We are told that #100.0"g of H"_2"O"# went from #20^@C# to #25^@C#. The reference Specific Heat gives us the equation for how much heat energy was absorbed by the water:

#Q= cmDeltaT" [1]"#

where #c= "the specific heat of water" = (4.139"J")/("g H"_2"O"*"C"^@)#, #m = "the mass" = 100.0"g of H"_2"O"#, and #DeltaT = "the change in temperature" = 25^@C-20^@C#

Substitute these values into equation [1]:

#Q= (4.139"J")/("g H"_2"O"*"C"^@)(100.0"g H"_2"O")(25^@C-20^@C)#

The water absorbed:

#Q = 2069.5"J"#

of heat energy.

PROBLEMS AND TASKS >>
1: In the water heating calculation above, between which two temperatures did the water go?
2: Carry on the water heating calculation above, starting after its last sentence.

STORED DATA >>
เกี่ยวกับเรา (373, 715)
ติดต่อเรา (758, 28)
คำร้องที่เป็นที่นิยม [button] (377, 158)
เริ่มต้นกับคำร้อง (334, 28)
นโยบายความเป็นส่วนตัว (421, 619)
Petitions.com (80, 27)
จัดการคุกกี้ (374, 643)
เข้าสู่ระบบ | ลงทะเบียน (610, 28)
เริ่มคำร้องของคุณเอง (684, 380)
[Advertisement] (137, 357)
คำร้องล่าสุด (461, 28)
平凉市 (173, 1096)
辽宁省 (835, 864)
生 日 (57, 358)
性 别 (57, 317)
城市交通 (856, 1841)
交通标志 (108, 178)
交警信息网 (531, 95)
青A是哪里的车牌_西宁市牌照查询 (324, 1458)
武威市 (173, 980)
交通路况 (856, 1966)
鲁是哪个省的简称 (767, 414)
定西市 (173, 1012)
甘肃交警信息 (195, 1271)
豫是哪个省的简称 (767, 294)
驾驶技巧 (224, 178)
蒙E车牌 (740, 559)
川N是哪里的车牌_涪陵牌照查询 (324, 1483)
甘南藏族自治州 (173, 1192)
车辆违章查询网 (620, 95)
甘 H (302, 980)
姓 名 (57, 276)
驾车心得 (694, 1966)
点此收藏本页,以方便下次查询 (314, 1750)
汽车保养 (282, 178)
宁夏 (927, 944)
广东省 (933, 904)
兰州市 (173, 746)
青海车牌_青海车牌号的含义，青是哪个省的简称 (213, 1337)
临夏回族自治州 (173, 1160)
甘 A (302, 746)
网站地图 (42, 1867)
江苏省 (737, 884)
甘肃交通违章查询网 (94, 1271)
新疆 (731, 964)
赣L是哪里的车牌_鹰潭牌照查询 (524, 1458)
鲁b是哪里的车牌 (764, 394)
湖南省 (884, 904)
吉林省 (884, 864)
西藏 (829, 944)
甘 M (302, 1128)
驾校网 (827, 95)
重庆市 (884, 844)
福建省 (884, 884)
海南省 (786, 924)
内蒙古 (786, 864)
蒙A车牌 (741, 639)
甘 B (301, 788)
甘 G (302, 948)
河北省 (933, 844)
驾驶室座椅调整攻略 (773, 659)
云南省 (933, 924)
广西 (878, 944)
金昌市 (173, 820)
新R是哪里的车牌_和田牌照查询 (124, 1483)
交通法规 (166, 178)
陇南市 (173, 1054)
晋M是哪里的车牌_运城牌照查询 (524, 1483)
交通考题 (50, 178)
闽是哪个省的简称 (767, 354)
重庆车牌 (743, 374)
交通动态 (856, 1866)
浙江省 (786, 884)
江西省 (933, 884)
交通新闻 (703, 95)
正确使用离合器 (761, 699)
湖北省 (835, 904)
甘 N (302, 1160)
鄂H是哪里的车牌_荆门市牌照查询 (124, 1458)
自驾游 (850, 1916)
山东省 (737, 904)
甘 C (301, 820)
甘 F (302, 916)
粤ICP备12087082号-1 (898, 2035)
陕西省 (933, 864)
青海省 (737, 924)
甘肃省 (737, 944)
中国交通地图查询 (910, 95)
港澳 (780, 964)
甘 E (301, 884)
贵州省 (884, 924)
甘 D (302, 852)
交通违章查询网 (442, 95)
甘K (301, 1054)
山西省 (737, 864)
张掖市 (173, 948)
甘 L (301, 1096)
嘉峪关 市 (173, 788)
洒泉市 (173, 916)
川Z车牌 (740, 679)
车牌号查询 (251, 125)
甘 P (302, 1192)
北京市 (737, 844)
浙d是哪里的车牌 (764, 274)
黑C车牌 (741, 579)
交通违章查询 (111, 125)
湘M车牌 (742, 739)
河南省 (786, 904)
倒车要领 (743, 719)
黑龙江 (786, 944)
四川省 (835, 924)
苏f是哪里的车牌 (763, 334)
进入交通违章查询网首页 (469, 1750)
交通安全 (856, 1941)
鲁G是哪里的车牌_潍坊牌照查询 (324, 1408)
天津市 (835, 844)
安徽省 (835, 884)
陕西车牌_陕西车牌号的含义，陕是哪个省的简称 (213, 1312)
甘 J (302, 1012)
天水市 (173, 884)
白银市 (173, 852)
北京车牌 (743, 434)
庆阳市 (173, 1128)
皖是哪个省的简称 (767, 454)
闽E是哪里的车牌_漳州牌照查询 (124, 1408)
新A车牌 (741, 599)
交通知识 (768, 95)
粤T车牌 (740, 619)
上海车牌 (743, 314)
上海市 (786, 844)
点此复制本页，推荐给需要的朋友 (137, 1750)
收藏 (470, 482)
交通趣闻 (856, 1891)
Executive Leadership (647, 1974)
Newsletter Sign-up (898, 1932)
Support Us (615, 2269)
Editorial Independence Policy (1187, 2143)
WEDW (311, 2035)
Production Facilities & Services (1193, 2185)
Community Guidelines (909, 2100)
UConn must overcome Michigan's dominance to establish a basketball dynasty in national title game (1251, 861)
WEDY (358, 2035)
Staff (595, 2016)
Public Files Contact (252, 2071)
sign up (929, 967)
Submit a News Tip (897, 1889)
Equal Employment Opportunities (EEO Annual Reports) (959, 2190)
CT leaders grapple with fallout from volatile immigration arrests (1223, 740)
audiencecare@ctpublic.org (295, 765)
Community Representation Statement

EXPECTED OUTPUTS >>
1: From 20°C to 25°C.

2:
The energy came from the metal and it obeys the same equation, equation [1]:

#Q= cmDeltaT" [1]"#

We know everything in this equation, except the value of, c -- the specific heat for the metal, therefore, we can substitute in the known values and then solve for c:

We know that #Q = -2069.5"J"#, because the energy that went into the water came out from the hot metal:

#-2069.5"J"= cmDeltaT" [1.1]"#

We know that #m = 30"g of Metal"#

#-2069.5"J"= c(30"g of Metal")DeltaT" [1.2]"#

We know that the temperature of the metal went from #110^@"C"# to the same temperature as the water, #25^@"C"#, therefore, #DeltaT = 25^@"C"-110^@"C"#:

#-2069.5"J"= c(30"g of Metal")(25^@"C"-110^@"C")" [1.3]"#

To solve for c, we divide by the mass and the change in temperature:

#c =(-2069.5"J")/((30"g of Metal")(25^@"C"-110^@"C")")#

#c = (0.812"J")/("g of Metal"*C^@)#

This is the specific heat of the metal.